◆ MATERIAL FOR THIS TASK ◆

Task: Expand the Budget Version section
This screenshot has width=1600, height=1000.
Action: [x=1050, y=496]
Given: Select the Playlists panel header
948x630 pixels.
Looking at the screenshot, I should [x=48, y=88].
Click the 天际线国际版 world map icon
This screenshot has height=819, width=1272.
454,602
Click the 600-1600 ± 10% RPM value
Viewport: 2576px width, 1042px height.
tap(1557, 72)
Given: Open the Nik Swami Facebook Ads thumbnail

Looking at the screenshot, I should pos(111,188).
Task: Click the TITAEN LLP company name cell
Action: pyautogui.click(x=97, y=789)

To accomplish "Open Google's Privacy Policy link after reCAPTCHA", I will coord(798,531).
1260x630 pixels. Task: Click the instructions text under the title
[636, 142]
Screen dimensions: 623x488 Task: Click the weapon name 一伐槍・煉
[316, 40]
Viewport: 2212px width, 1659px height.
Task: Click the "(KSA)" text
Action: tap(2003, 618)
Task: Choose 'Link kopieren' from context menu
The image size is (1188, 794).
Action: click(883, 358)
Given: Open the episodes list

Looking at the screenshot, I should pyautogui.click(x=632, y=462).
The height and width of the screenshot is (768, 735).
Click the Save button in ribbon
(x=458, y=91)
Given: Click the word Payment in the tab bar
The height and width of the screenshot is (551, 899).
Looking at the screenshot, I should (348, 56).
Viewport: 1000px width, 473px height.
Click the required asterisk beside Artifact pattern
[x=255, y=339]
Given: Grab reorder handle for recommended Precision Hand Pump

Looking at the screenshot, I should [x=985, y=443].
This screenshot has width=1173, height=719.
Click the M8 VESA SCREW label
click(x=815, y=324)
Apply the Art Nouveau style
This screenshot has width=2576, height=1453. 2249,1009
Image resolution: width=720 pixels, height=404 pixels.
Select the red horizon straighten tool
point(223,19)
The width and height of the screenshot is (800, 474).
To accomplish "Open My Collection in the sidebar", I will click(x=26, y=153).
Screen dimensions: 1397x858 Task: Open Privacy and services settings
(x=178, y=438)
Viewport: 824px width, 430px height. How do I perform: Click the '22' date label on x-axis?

◆ GIVEN REQUEST ◆
Present every line of the material above as a numbered list, omitting any blank lines.

◆ SOLUTION TO THIS EXERCISE ◆
1. Task: Expand the Budget Version section
2. This screenshot has width=1600, height=1000.
3. Action: [x=1050, y=496]
4. Given: Select the Playlists panel header
5. 948x630 pixels.
6. Looking at the screenshot, I should [x=48, y=88].
7. Click the 天际线国际版 world map icon
8. This screenshot has height=819, width=1272.
9. 454,602
10. Click the 600-1600 ± 10% RPM value
11. Viewport: 2576px width, 1042px height.
12. tap(1557, 72)
13. Given: Open the Nik Swami Facebook Ads thumbnail
14. Looking at the screenshot, I should pos(111,188).
15. Task: Click the TITAEN LLP company name cell
16. Action: pyautogui.click(x=97, y=789)
17. To accomplish "Open Google's Privacy Policy link after reCAPTCHA", I will coord(798,531).
18. 1260x630 pixels. Task: Click the instructions text under the title
19. [636, 142]
20. Screen dimensions: 623x488 Task: Click the weapon name 一伐槍・煉
21. [316, 40]
22. Viewport: 2212px width, 1659px height.
23. Task: Click the "(KSA)" text
24. Action: tap(2003, 618)
25. Task: Choose 'Link kopieren' from context menu
26. The image size is (1188, 794).
27. Action: click(883, 358)
28. Given: Open the episodes list
29. Looking at the screenshot, I should pyautogui.click(x=632, y=462).
30. The height and width of the screenshot is (768, 735).
31. Click the Save button in ribbon
32. (x=458, y=91)
33. Given: Click the word Payment in the tab bar
34. The height and width of the screenshot is (551, 899).
35. Looking at the screenshot, I should (348, 56).
36. Viewport: 1000px width, 473px height.
37. Click the required asterisk beside Artifact pattern
38. [x=255, y=339]
39. Given: Grab reorder handle for recommended Precision Hand Pump
40. Looking at the screenshot, I should [x=985, y=443].
41. This screenshot has width=1173, height=719.
42. Click the M8 VESA SCREW label
43. click(x=815, y=324)
44. Apply the Art Nouveau style
45. This screenshot has width=2576, height=1453. 2249,1009
46. Image resolution: width=720 pixels, height=404 pixels.
47. Select the red horizon straighten tool
48. point(223,19)
49. The width and height of the screenshot is (800, 474).
50. To accomplish "Open My Collection in the sidebar", I will click(x=26, y=153).
51. Screen dimensions: 1397x858 Task: Open Privacy and services settings
52. (x=178, y=438)
53. Viewport: 824px width, 430px height. How do I perform: Click the '22' date label on x-axis?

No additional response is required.